There was an understatement. Garrett felt just as he had at the beginning of the summer when his mother announced that she had invited the Ronans for dinner. He didn’t want them to come! If Beth hadn’t invited them in the first place, Garrett wouldn’t be in this gut-wrenching position. They might have had a peaceful summer.
Over the next few days, Garrett watched Beth pull out all the stops. She ordered clams and lobster tails from East Coast Fish, and beer from Cisco Brewery; she bought New York strip steaks; she bought French cheese and summer sausage and baguettes, and a jar of mustard that cost sixteen dollars; she made potato salad and coleslaw and corn pudding. She bought red and yellow tomatoes and made her own pesto. She made peach pie and homemade ice cream. She baked a chocolate cake. She decorated the house with zinnias and gladiolas and huge black-eyed Susans.
“I wish it could always be summer,” Beth said wistfully.
Garrett wondered what Beth would say when she heard the news. He was surprised to find he didn’t care what she thought- there was no way that she could be more distraught about Piper’s pregnancy than he was. He couldn’t wait to get back to New York. In less than a week, his feelings for Piper had changed. His love for her had evaporated, and in its place was fear of her and her plans.

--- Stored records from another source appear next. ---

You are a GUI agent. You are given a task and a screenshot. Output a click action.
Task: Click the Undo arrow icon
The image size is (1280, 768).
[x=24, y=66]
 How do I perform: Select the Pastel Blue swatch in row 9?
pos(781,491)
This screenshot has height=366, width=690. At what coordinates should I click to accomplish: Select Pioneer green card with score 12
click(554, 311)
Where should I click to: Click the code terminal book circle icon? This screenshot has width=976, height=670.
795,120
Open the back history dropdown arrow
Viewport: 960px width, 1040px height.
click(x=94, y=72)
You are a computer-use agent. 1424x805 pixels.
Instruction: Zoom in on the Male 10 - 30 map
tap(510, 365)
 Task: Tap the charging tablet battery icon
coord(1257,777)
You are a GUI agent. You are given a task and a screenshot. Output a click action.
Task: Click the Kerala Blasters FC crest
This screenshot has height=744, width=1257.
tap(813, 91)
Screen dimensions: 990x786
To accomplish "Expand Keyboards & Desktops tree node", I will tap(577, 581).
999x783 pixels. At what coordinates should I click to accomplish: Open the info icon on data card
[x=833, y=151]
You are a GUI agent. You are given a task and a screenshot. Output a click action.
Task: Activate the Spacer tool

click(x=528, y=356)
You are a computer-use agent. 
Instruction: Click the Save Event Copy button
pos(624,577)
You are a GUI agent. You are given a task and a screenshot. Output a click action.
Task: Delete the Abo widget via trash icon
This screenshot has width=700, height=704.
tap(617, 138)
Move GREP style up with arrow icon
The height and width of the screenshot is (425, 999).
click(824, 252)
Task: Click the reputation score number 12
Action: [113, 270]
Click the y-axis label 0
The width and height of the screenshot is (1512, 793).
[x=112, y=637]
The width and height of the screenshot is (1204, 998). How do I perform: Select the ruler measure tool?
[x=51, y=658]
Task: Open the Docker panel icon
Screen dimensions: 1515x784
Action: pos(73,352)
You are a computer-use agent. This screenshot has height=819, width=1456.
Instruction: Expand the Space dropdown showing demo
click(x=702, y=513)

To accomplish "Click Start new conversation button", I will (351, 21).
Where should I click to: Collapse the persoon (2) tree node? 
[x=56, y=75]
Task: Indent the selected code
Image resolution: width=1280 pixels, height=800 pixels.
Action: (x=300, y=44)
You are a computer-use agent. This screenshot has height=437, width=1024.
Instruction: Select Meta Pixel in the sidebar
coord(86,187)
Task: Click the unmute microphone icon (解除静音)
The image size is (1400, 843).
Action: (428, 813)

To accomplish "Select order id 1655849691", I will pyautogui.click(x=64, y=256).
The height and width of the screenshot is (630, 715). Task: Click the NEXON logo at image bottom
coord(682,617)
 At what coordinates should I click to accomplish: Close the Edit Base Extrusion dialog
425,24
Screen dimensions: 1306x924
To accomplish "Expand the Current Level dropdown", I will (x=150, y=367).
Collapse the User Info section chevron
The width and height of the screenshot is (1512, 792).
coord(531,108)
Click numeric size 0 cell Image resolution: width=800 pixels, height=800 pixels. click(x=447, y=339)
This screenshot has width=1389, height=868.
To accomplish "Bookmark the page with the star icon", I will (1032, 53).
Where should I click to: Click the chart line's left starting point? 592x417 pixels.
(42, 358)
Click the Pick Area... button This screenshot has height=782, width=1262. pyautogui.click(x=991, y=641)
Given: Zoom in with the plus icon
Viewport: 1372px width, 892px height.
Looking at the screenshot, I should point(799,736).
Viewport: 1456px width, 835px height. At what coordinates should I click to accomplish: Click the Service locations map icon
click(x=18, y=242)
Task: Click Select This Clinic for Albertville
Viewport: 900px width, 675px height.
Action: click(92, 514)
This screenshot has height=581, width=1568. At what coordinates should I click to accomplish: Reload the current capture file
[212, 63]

On the evening of the barbecue, the Ronans arrived at six o’clock, the three of them unpiling from the front seat of David’s truck. Winnie and Marcus were already out on the deck drinking Coke and holding hands. Winnie was trying to convince Marcus to eat a clam. Garrett eyed them enviously. They hadn’t been stupid enough to let themselves get pregnant; they had made it through the summer intact. It wasn’t fair-except that Garrett knew they would both be supportive when they heard the news, far more supportive than Garrett would have been under the reverse circumstances. First Garrett shuddered at the idea of Winnie bearing Marcus’s child, then he shuddered at his own flawed character. He deserved a life of nasty surprises, he decided, and he steeled himself for what was to come.
The dinner went smoothly. David and Beth shared a big bottle of Whale’s Tale Ale, Winnie talked to Peyton about what it was like to start high school. Piper held on to Garrett’s hand and beamed benignly at everyone, in a fantastic imitation of the Virgin Mary. She said very little and ate even less-just a tomato and a tiny piece of steak. Beth noticed right away. Garrett wasn’t surprised; his mother always noticed when someone wasn’t eating.
“Are you okay, Piper?” Beth asked, as she began to clear the table. “You barely ate a thing and you’ve been so quiet. This isn’t like you.”
Piper squeezed Garrett’s hand under the table. Here it comes, he thought. All hell is about to break loose. He wished for a final time that God would step in and save him.
“Thank you for noticing, Mrs. Newton,” Piper said, in a loud, attention-seeking voice. “I didn’t eat very much because I feel sick.”
“I didn’t realize you were sick,” Beth said. “That’s too bad.”
“No, it’s good,” Piper said. “I feel sick because I’m pregnant.”
Winnie let out a shriek. Everyone else was silent. Garrett stared at his plate-a mixed pool of juices from the steak and tomatoes, a few kernels of corn, a smudge of pesto. After what he considered to be a reasonable amount of time for this bombshell to detonate in each diner’s mind, he glanced up. Someone was going to have to say something. One of the adults?Beth had retaken her seat without so much as a creak or a whisper, and now she sat with a stack of dirty plates in front of her, a totally blank look on her face, the way she must look, Garrett thought, when she first wakes up in the morning and she can’t quite place where she is or where she’s been. David was inspecting his glass of wine as though an insect or a small piece of cork were floating on the surface. He was so intent on this task that Garrett thought he hadn’t heard; however, a few seconds later, he was the first to speak. When he did, it wasn’t to Piper at all, but to Beth, across the table.